As with any matter involving insurance coverage disputes, it is first necessary to assess whether the provisions of the policy specifically provide for coverage to a particular individual given the facts surrounding the incident. In cases in which a Plaintiff is seeking to confirm the availability of an employer’s insurance coverage, determinations commonly hinge upon whether the insured vehicle was being utilized for the purpose for which it was insured. Often time, considerations concerning ‘use’ include the evaluation of whether the injured was acting within the scope of his or her employment, such that the presence of an active relationship exists. For limitation purposes, this article focuses on an evaluation of the availability of insurance to truck drivers injured while allegedly acting within the scope of their employment as tow truck operators.
Under the facts and circumstances in the case at bar, the Defendant was engaged in an activity essential to the towing process and thus, Defendant was using the tow truck insured by Plaintiff as its operator at the time Defendant was injured by an uninsured motorist. Campos at 867; See also e.g., Rau vs. Liberty Mutual Insurance Company (1978), 21 Wash. App. 326, 585 Pac.2d 157. See also Stevens vs. U.S.F. & G. (1977), Miss.App. 345 So.2d 1041; Hartford Accident & Indemnity Company vs. Booker(1976), 140 Ga. App. 3, 230 S.E.2d 70; Oberkramer vs. Reliance Insurance Company (1983) Mo. App., 650 S.W.2d 300; National Union Fire Insurance Company of Pittsburgh, Pennsylvania vs. Olson (1988), Hawaii, 751 P.2d 666; and Great American Insurance Company vs. Cassell (1990) Virginia Supreme Court [239 Va. 421], 389 S.E.2d 476.
The conclusion in Campos, and its predecessors, as well as subsequent decisions, provides for an implication that in determining the applicability of coverage under an employer’s policy, it is first necessary to assess whether the vehicle was in use, such that the driver was acting within the scope of employment. Where ‘use’ has not been defined by statute, or within the context of the contract, or by other means, the Court must look to the intention of the parties to the contract. As stated in Campos, “[w]e will not remove from coverage a risk which the policy can be reasonably construed to protect against.” Campos at 870. In the Court’s evaluation of the evidence presented concerning whether or not the tow truck was in ‘use’ within the contemplation of the parties to the contract, the court provided further clarification, in stating:
The contract between Monroe and Allen Towing provides insurance coverage to Allen Towing and its employees who are engaged in the business of towing disabled vehicles. The parties certainly would have contemplated the nature of this business activity. Removal of disabled vehicles from roadways cannot be accomplished solely by the activity of “propelling or directing” the towing vehicle. Reasonable persons would expect that a tow truck operator must engage in other activities during the towing process, some of which will require that he exit the vehicle (e.g. evaluation of the towing scene, securing the vehicle to be towed, attachment of towing equipment to the disabled vehicle, conferring with appropriate officials concerning safety procedures). Campos at 870.
══════════
YOUR INSTRUCTIONS:
In the article on tow truck insurance coverage, which contract is said to insure Allen Towing and its employees?

DATASET EXTRACT:
══════════
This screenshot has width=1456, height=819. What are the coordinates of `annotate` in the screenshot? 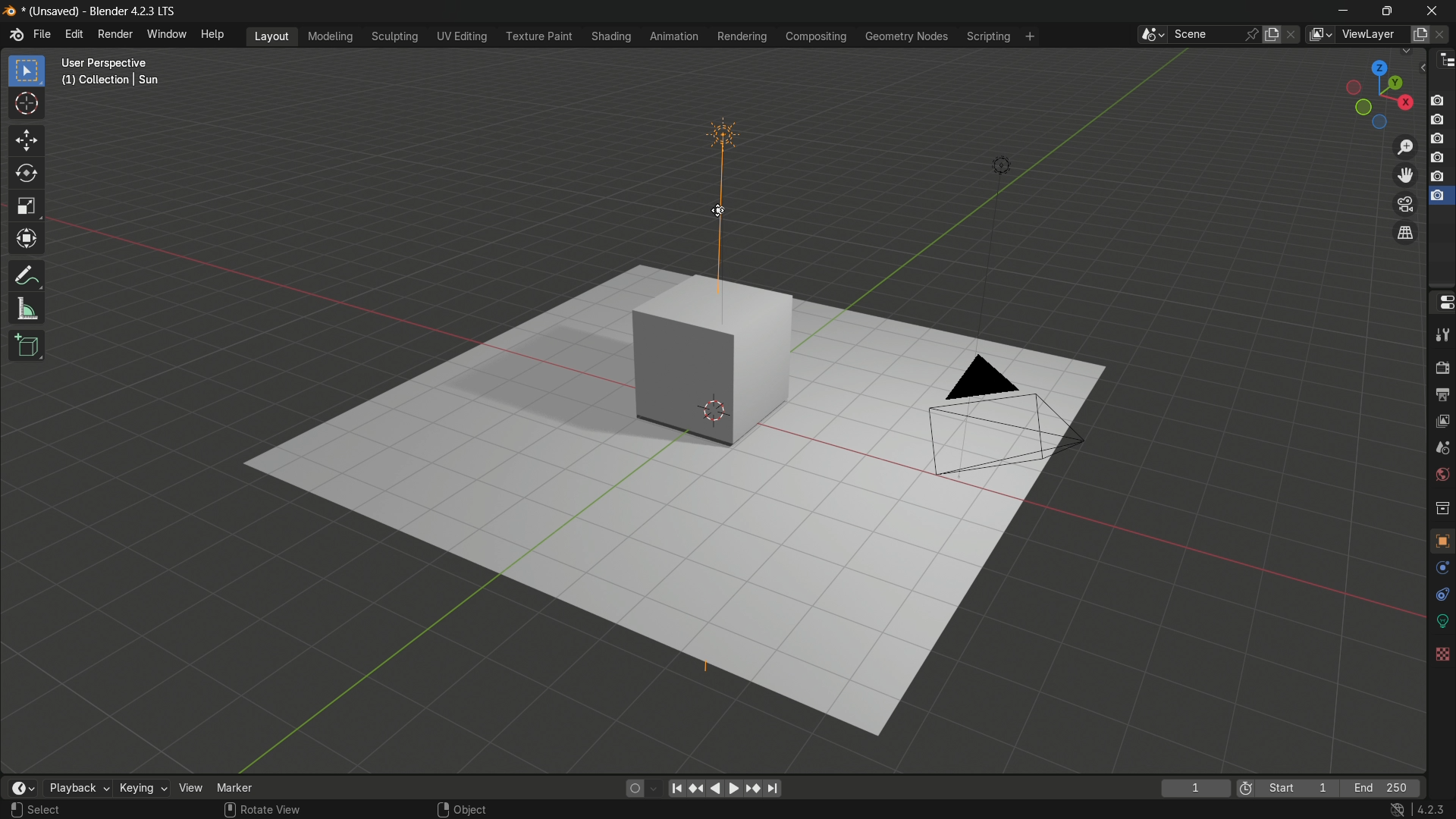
══════════
EXERCISE RESULT:
The contract between Monroe and Allen Towing.